最初は、何か悩みでもあるのかと思った。しかし、いつも気丈な彼女が簡単に他人を、それも一家臣である自分を頼るとは考えにくい。
だから次に、主君――大友宗麟が、姉である彼女に、何かある事ない事含め吹き込んだのかと思った。弟を盲目的に溺愛する彼女のことだ。それで自分を叱責するために呼んだのだろうか。そちらの方が充分有り得そうで、宗茂は溜め息を吐いた。
本当にそうなら、面倒なことになりそうだ。
咄嗟に脳裏に浮かんだそんな思考を、頭を振って打ち消す。仮にも仕える主に対して、「面倒」とは不敬極まりない。
しかし、現実は、宗茂が思っていたよりも遙かに面倒だった。
向かい合って座った瞬間、彼女は甘えるように宗茂に身を寄せてきた。まるで猫のようなしなやかさに、宗茂は一瞬何が起こったのか分からなかった。
その混乱のまま、ゆるゆると宗茂は床の上に押し倒された。理由の如何を問う暇もなかった。
そして今目の前には、己の上に馬乗りになった彼女――大友なまえの笑顔が広がっている。
「なっ、な、何、なまえ様、何を――!」
「何って、見ての通りよ。大丈夫、天井の木目を数えている間にすぐ済むわ」
それは普通、男側が言う台詞ではないのか。いや違う、そんなことを言いたいわけではない。ようやく頭が働き始めはしたものの、それでもやはり宗茂は狼狽していた。
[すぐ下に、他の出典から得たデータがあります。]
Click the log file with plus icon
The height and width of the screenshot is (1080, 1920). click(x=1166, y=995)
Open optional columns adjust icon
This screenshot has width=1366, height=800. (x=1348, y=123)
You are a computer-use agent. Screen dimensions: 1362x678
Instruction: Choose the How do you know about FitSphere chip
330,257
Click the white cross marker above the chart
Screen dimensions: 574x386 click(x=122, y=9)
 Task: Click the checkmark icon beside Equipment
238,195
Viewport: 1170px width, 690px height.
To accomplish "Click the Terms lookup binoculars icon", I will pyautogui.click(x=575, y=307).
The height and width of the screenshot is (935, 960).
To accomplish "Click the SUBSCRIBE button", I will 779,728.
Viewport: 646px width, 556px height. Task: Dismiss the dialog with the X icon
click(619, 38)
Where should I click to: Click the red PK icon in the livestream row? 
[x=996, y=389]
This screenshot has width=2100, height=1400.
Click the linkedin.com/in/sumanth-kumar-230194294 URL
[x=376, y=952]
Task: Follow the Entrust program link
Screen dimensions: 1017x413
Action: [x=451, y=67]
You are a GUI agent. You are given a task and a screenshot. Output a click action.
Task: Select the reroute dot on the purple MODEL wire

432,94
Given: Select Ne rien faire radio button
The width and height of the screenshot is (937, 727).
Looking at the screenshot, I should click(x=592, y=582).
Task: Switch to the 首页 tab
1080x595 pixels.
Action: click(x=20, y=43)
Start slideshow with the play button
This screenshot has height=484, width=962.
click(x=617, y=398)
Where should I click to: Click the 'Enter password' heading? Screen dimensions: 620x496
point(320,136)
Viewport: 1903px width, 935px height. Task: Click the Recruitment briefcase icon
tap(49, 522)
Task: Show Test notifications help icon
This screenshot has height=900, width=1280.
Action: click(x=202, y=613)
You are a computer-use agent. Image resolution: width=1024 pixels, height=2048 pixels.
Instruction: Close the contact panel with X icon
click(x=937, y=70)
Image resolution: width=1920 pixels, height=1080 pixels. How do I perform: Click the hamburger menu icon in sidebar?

当然だ。こんな状況になって、うろたえない男は居まい。しかし、そんな宗茂の心境など全く気に留めていない様子で、なまえはするりと帯を解き始めた。軽い音を立ててそれが落とされると、細い指が自ら襟口を開く。すぐさま白い鎖骨が、宗茂の瞳に飛び込んできた。
「なまえ様、このような悪ふざけは少々度が……!」
「あら、悪ふざけなんかじゃないわ、宗茂」
なまえの手が、宗茂の左手を包む。そしてそのまま、彼女はそれを、己の左胸に宛がった。生々しい温もりと感触が即座に伝わり、宗茂が形容し難い呻き声を上げる。
「……どう?このままお前の好きにしていいのよ?」
「め、滅相も御座いません!」
なまえが何を言わんとしているのか、分かりすぎるほどに分かっている。しかし、いくらなんでもそれは駄目だ。主の命に応えることが武士の本分とは雖も、この誘惑に負ければ自分は終わる。
しかし、なまえはそんな宗茂の態度が気に食わなかったのか、如何にもつまらなさそうに唇を尖らせた。
「……固い固いとは思ってたけど、本当に固い男ね。心配しなくても人払いはしてあるから、しばらくは誰も来ないわよ」
「そういう問題では御座いません!第一、手前はこれでも妻帯している身で」
「あら?奥方とはあまり上手く行ってないと、宗麟から聞いてるわよ?」
「ぐっ――!」
図星を突かれ、宗茂は言葉に詰まる。そう、それは紛れもない事実だ。確かに、宗茂は現在妻と別居中である。というか、妻は些細な喧嘩の果てに宗茂に平手打ちを喰らわせ、天下の雷切を宗茂に向かって投げ捨て、一通りの大暴れをして家を出て行ってしまった。
一体何処からそのようなことを聞いたのですか、我が主!心の中の宗麟に、悲鳴にも似た訴えをぶつける。そんなことをしたところで、目の前の事態は一向に好転はしなかったが。
「ねえ、宗茂」
存分に艶を含んだ声で、なまえが名を呼ぶ。
「奥方と上手くいっていないのなら」
そしてその唇が、宗茂の首筋へと降りてくる。
「……尚更、したいでしょう?こういうこと」
啄ばむように、なまえの唇が首筋に触れる。ぞくりと背を這い上がる感覚に、宗茂はきつく目を閉じることで耐えた。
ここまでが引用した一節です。